Carroll’s road to this Super Bowl is filled with dips into the college ranks and scandal. He began his coaching career in 1973 as a graduate assistant with Pacific before becoming the defensive coordinator at North Carolina. In 1984, he made the jump to the NFL with the Buffalo Bills and eventually became the Patriots’ head coach.
In 2001, he jumped back down to the college ranks to become the head coach at USC. Carroll took that program to the top of the college football world — his Trojans won six BCS bowls, including the 2005 BCS National Championship. However, Carroll’s run at Southern California didn’t end well.
Carroll left USC for Seattle in January of 2010. In June of 2010, NCAA trials were held and it was determined that he had committed numerous NCAA violations while at USC. Since he left the program earlier that year, he felt virtually no effects from the sanctions that devastated the program. It was an ugly ending to a glorious era of USC football.
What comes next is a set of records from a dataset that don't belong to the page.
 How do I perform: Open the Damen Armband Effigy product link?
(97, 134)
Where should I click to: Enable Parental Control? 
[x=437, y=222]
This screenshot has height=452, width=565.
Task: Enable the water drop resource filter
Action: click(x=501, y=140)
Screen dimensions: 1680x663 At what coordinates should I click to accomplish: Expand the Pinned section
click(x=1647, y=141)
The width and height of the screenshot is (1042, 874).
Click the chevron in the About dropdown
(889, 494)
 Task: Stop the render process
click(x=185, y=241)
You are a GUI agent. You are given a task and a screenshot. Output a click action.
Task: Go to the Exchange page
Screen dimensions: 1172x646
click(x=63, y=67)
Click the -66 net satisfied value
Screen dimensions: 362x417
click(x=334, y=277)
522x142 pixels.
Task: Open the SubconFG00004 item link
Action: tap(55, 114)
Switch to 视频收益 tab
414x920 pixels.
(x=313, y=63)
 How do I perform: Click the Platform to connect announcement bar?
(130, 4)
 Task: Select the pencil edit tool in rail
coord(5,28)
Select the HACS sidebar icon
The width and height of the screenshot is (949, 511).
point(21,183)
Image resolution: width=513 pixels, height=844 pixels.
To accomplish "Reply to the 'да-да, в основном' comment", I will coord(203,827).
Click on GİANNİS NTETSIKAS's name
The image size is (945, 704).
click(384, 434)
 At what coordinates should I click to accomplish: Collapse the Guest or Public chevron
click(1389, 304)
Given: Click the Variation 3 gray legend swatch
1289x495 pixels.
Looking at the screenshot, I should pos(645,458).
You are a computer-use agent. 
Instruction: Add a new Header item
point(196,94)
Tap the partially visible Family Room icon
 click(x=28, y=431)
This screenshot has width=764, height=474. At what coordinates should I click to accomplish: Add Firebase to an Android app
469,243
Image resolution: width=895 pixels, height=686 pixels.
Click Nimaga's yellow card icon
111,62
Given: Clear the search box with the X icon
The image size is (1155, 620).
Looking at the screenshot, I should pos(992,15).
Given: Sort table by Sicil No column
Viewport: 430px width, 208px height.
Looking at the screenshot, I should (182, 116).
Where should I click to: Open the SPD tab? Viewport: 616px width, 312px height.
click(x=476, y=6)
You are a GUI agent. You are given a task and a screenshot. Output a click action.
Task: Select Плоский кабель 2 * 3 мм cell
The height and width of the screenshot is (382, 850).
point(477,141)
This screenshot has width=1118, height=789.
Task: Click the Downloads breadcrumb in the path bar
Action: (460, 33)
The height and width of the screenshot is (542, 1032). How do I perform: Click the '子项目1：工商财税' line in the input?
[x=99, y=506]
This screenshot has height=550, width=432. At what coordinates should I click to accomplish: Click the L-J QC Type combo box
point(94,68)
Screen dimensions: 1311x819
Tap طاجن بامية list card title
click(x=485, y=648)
Personally, I find it hard to root for a coach that ruined a program and then jetted before the walls came down. He knew what he did and he left while the going was still good. He left the Trojans high and dry and they still haven’t recovered from it. While Fox has a history worthy of respect, Carroll’s legacy is that of lies and scandal.
Unlike Carroll, Fox has gone about his business the right way — he’s worked his way through the coaching ranks and has done things by the book with respect and dignity. It’s time for “Foxy” to win his first career Super Bowl.